Compaction Grouting Services is a trusted and experienced ground improvement contractor serving PA, NJ, DE and MD. Our experience in geotechnical construction spans over 30 years. We approach each project and treat your geotechnical construction needs with the proper knowledge, time tested techniques, materials, and equipment to ensure the highest quality results for each project. We provide lump sum pricing and complete each job on schedule. See our foundation and construction services below.
Compaction Grouting consists of injecting a low-slump, low-mobility, soil-cement grout into loose soils at high pressures. Slow injection rates are used to limit soil hydro-fracture and maintain grout control. The intent of the process is to compact loose coarse-grained soils and densify and/or displace soft fine-grained soils. A column of grout is injected into each hole location in a grid style pattern designed by the engineer. The compaction grouting process is used in sinkhole remediation, foundation settlement reduction, and soil preparation pre-construction by increasing the strength of the soil to withstand higher bearing pressures. Compaction grouting offers a cost effective alternative to deep foundation systems and underpinning methods.
Micropile installation consists of drilling a steel casing to the required pre-determined depth, then placing steel-threaded rebar inside the casing. High strength cement grout is pumped into the casing and surrounds the rebar. These micropiles are grouted using a bottom-up process. Micropiles are often used in foundation construction to provide structural support by transferring structural loads to more competent soils. Micropiles are an efficient solution in areas with limited accessibility and low-headroom. Micropiles are used in sinkhole prone areas and at times are combined with compaction grouting for the best solution. Foundation movement is minimal during construction which allows for day to day operations of surrounding businesses to continue.

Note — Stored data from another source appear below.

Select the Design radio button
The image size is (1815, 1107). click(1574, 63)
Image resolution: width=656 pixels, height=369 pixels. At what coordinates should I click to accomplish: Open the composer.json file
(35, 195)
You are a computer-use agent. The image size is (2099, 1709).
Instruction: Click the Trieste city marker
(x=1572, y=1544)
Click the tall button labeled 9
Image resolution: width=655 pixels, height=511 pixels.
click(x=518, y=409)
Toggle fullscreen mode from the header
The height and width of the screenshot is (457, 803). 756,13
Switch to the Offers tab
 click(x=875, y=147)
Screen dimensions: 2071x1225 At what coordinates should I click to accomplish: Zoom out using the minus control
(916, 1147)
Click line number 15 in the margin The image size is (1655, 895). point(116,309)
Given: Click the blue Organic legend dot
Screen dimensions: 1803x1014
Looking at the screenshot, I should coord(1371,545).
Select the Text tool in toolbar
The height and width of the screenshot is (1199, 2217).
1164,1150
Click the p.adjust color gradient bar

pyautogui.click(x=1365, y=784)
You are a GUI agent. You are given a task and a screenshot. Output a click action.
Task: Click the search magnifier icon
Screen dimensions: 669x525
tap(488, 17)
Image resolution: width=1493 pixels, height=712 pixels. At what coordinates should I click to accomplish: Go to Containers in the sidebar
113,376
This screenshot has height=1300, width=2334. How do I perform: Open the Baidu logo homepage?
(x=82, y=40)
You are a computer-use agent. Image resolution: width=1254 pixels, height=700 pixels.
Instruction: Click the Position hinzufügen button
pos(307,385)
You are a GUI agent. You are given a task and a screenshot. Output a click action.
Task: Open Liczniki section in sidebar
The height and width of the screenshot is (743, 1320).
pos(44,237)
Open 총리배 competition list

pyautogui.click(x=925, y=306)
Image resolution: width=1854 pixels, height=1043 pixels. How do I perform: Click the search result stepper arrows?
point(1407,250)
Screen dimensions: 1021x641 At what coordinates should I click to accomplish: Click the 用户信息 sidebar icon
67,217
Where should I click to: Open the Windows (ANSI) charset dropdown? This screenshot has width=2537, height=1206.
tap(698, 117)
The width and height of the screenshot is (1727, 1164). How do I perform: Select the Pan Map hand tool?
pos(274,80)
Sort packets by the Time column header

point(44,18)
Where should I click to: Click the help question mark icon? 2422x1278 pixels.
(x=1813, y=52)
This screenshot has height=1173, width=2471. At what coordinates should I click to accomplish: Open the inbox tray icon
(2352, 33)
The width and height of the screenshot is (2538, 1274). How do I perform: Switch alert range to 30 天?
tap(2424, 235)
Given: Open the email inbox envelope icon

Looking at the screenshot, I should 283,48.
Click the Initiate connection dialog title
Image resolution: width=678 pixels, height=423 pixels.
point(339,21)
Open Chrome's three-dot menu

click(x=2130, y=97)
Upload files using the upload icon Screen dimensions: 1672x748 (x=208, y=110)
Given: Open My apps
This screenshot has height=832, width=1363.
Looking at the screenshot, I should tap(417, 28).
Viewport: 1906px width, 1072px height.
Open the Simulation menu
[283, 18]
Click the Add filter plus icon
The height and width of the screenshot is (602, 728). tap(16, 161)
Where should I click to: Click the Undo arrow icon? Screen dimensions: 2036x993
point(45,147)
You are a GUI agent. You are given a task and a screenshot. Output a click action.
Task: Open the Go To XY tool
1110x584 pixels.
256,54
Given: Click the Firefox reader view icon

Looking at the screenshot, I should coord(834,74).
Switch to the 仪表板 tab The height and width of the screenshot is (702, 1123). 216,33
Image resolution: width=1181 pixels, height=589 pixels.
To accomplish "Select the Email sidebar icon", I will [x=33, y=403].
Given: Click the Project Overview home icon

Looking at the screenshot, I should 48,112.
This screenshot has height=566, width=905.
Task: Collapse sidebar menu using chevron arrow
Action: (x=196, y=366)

Soil nails are made of tension-resisting steel and are typically placed utilizing top-down construction. They are placed in a near horizontal manner, inserted into a pre-drilled cavity and filled with grout. This method allows for the grout overflow to surround the nail and bond to the existing earth, providing further support. Soil nails are most often used to reinforce retaining walls, slopes, slabs, and in excavation support.
Shotcrete is a process in which concrete is pneumatically applied onto a surface using an air compressor either by hand or machine. Unlike cast-in-place concrete, shotcrete has the ability to bond to a variety of shapes and forms. It is a high-strength, high-durability, low-permeability cement that can be used in areas with space restrictions and can be applied to repair surfaces. Shotcrete is often used in conjunction with soil nails for retaining wall stabilization.
Slabjacking is a technique used to raise concrete slabs and fill voids. Cement grout is injected into pre-drilled holes in the concrete slab. Grout injection points are placed on a square or offset grid and are no more than 3 inches in diameter. The pressure of the grout filling the voids causes the slab of concrete to raise back to a level position. This method is recommended when there is no damage to the slab. Often, slabjacking is a more cost effective method than a new concrete pour.